赵文若向后半步,一块碎石从悬崖边上滚落。
“你已退无可退,赶紧随我们回教挨罚!”
就在她打算咬牙跳下去的时候,忽有一道青竹香味混入场间。
紧接着,数十道黑影掠过视线,下一秒那群追兵便已身首异处。
一个浑身裹在长袍中的人走到赵文若的面前,腰间铜排闪过龙纹,端详了她好一阵后,那人忽然摸了摸她的额头,笑着说道。
“我乃大献国师——忘道人,奔来走去地复仇何时是个头,不妨和我做个交易……”
赵文若被那人牵着走向官道,眼前就是长安。
……
上好的酒液划过唇间化作刀片,献帝抱在她腰间的双手比线虫还要冰冷。
“文若,你可知道,我对你没有半点感情。”
赵文若点了点头,“知道。”
“那你为何还要答应这门亲事,孤娶你,只是为了应付朝中群臣的非议,我心里唯有红叶一人……”
赵文若抬起头,用嘴唇堵住了献帝的嘴。
“没事,现在已经很好了……”
是啊,她现在是大献境内除了献帝外最有权势的人,就连玄阳教长老见了她都要俯首称臣,她又有什么不满足的,文若在心里微不可察地想到。
不,不对。
献帝,大献的帝王,此刻就是她的,以后也都该是她的!
她再也不是那个任人摆布的女人了,她要让红叶死!
……
“那女人的身份可不简单,她的哥哥可是冻死鬼江孽——献帝自小就与他玩在一起,你让我帮你除掉她……”
忘道人的双眼藏在袍中,看不出神情。
“无论你让我做什么都可以!”
“哦?如此的话,我倒是有一个办法……”
……
冰冷的地牢中,赵文若隔着栏杆看向其中的妇人。
与在玄阳教派那时不同,这一次,她是牢笼之外的那个。
“自从动用乾坤两仪鼎镇压长安城众妖邪后,献帝的身子越发虚弱了,我给他配了个方子,你帮我每日往他的药膳掺上些便是。

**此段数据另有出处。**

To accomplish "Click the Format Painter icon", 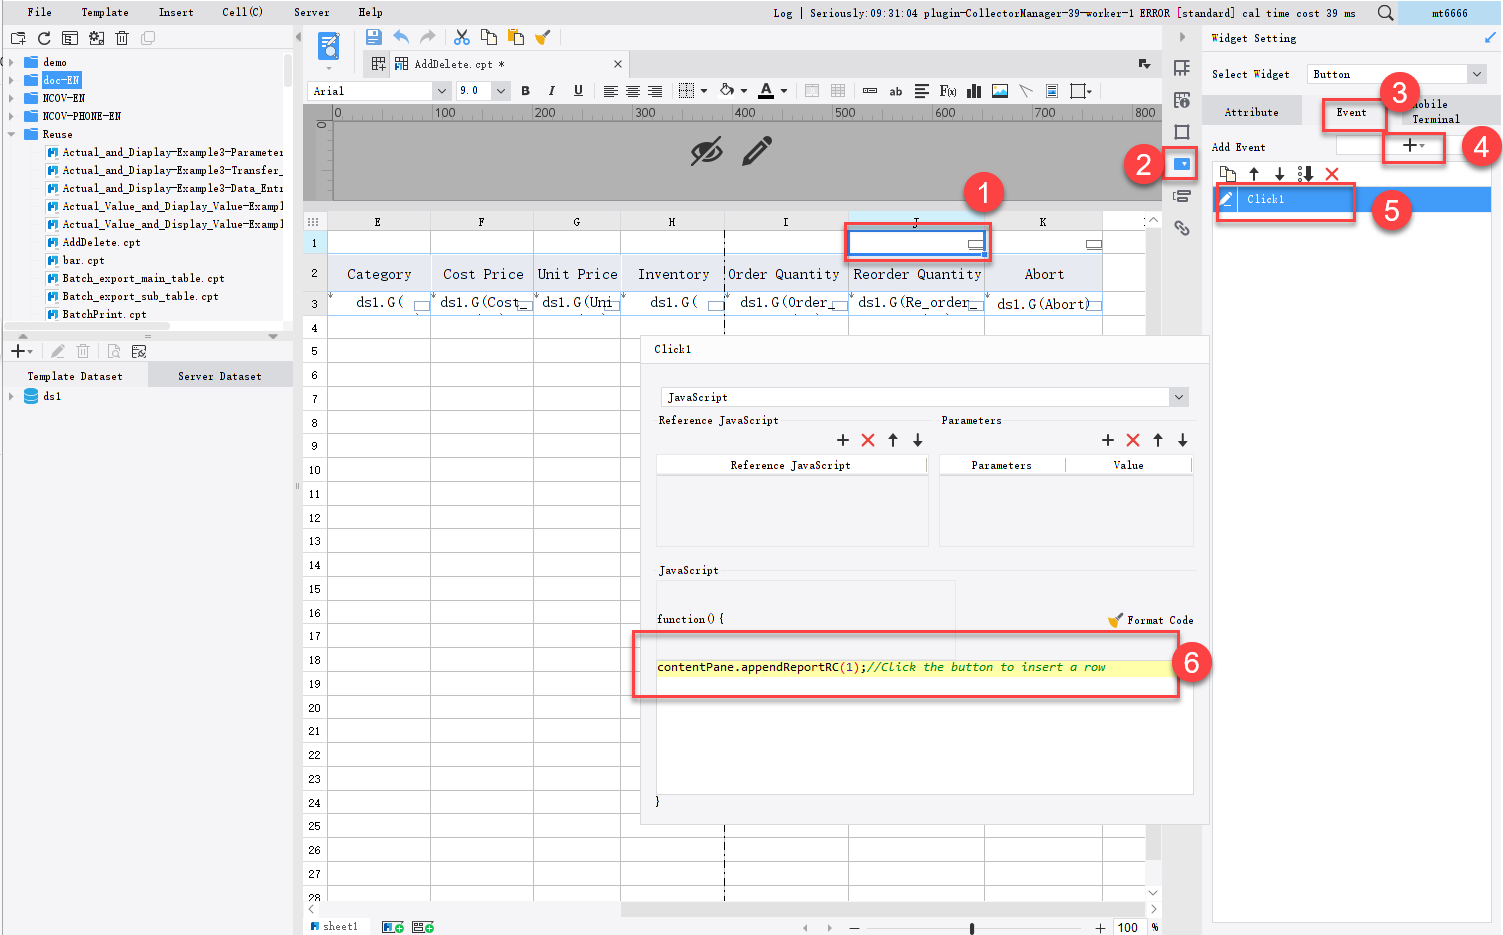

”
赵文若冷眼看着在地牢中不断挣扎的江红叶,回想起忘道人对她的交代。
手里紧攥着药粉,她面色从容地走了出去,嘴角微微扬起。
从此往后,献帝的身心,都只属于她了。
她再也不会重蹈覆辙,她要把自己所爱之人,牢牢地捏在手心。
……
“文若!你疯了!你怎么能……”
瘫坐在龙椅上方,献帝几乎用尽全身力气嘶吼着,他的半个身子插满了血管,血管连通着一个乾坤两仪鼎。
站在他身旁的忘道人没有替她辩解半句。
“来……来人!把皇后打入冷宫……不,你这个蛇蝎心肠的女人,我要你被关进两仪鼎里,日夜受老仙折磨!”
说罢,几乎癫狂的献帝便将两仪鼎再次催动。
在两仪鼎中,文若做了很长的一段梦,金碧辉煌的大殿中,文武百官都在向她参拜。
“文若皇后万岁,万岁,万万岁!”
她叫赵文若,大献皇后,一人之下,万人之上。